(Stored items from a collection)
· · · · · · ·

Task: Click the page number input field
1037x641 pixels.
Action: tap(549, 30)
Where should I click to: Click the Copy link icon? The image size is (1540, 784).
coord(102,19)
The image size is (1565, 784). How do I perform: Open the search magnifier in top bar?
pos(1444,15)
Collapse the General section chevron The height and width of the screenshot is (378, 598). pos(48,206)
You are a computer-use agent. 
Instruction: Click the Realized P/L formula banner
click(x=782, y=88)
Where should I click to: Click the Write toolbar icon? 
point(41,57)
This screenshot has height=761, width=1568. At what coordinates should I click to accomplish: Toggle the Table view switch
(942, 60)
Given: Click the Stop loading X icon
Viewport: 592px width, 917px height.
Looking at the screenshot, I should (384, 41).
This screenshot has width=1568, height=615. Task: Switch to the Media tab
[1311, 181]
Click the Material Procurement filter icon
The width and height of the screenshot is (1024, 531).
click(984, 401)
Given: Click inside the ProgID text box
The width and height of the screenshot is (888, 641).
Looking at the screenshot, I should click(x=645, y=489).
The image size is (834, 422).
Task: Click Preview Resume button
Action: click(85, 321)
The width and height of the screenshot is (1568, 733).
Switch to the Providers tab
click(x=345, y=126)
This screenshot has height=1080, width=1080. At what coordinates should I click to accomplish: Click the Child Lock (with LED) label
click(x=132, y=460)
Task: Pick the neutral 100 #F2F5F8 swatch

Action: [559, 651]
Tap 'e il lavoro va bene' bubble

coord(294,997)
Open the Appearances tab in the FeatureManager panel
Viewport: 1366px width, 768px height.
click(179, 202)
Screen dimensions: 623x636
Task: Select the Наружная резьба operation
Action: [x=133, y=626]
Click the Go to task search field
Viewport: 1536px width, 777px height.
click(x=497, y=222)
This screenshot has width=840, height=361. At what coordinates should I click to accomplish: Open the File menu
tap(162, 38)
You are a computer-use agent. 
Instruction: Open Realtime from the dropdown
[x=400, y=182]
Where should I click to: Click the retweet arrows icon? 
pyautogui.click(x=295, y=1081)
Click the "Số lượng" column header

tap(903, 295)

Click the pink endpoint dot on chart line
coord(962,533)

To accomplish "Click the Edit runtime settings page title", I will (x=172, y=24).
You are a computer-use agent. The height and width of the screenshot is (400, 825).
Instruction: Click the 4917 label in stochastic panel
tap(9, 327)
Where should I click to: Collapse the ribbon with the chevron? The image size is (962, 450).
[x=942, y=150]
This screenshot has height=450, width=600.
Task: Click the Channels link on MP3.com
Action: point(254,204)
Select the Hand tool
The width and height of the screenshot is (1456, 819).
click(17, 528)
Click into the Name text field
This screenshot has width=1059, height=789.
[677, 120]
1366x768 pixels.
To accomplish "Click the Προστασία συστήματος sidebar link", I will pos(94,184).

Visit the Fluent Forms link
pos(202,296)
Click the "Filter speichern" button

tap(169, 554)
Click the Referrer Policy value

· · · · · · ·

**YOUR GOAL:** Quote the data above in full, changing nothing.

**RESULT FOR THIS EXERCISE:**
Task: Click the page number input field
1037x641 pixels.
Action: tap(549, 30)
Where should I click to: Click the Copy link icon? The image size is (1540, 784).
coord(102,19)
The image size is (1565, 784). How do I perform: Open the search magnifier in top bar?
pos(1444,15)
Collapse the General section chevron The height and width of the screenshot is (378, 598). pos(48,206)
You are a computer-use agent. 
Instruction: Click the Realized P/L formula banner
click(x=782, y=88)
Where should I click to: Click the Write toolbar icon? 
point(41,57)
This screenshot has height=761, width=1568. At what coordinates should I click to accomplish: Toggle the Table view switch
(942, 60)
Given: Click the Stop loading X icon
Viewport: 592px width, 917px height.
Looking at the screenshot, I should (384, 41).
This screenshot has width=1568, height=615. Task: Switch to the Media tab
[1311, 181]
Click the Material Procurement filter icon
The width and height of the screenshot is (1024, 531).
click(984, 401)
Given: Click inside the ProgID text box
The width and height of the screenshot is (888, 641).
Looking at the screenshot, I should click(x=645, y=489).
The image size is (834, 422).
Task: Click Preview Resume button
Action: click(85, 321)
The width and height of the screenshot is (1568, 733).
Switch to the Providers tab
click(x=345, y=126)
This screenshot has height=1080, width=1080. At what coordinates should I click to accomplish: Click the Child Lock (with LED) label
click(x=132, y=460)
Task: Pick the neutral 100 #F2F5F8 swatch

Action: [559, 651]
Tap 'e il lavoro va bene' bubble

coord(294,997)
Open the Appearances tab in the FeatureManager panel
Viewport: 1366px width, 768px height.
click(179, 202)
Screen dimensions: 623x636
Task: Select the Наружная резьба operation
Action: [x=133, y=626]
Click the Go to task search field
Viewport: 1536px width, 777px height.
click(x=497, y=222)
This screenshot has width=840, height=361. At what coordinates should I click to accomplish: Open the File menu
tap(162, 38)
You are a computer-use agent. 
Instruction: Open Realtime from the dropdown
[x=400, y=182]
Where should I click to: Click the retweet arrows icon? 
pyautogui.click(x=295, y=1081)
Click the "Số lượng" column header

tap(903, 295)

Click the pink endpoint dot on chart line
coord(962,533)

To accomplish "Click the Edit runtime settings page title", I will (x=172, y=24).
You are a computer-use agent. The height and width of the screenshot is (400, 825).
Instruction: Click the 4917 label in stochastic panel
tap(9, 327)
Where should I click to: Collapse the ribbon with the chevron? The image size is (962, 450).
[x=942, y=150]
This screenshot has height=450, width=600.
Task: Click the Channels link on MP3.com
Action: point(254,204)
Select the Hand tool
The width and height of the screenshot is (1456, 819).
click(17, 528)
Click into the Name text field
This screenshot has width=1059, height=789.
[677, 120]
1366x768 pixels.
To accomplish "Click the Προστασία συστήματος sidebar link", I will pos(94,184).

Visit the Fluent Forms link
pos(202,296)
Click the "Filter speichern" button

tap(169, 554)
Click the Referrer Policy value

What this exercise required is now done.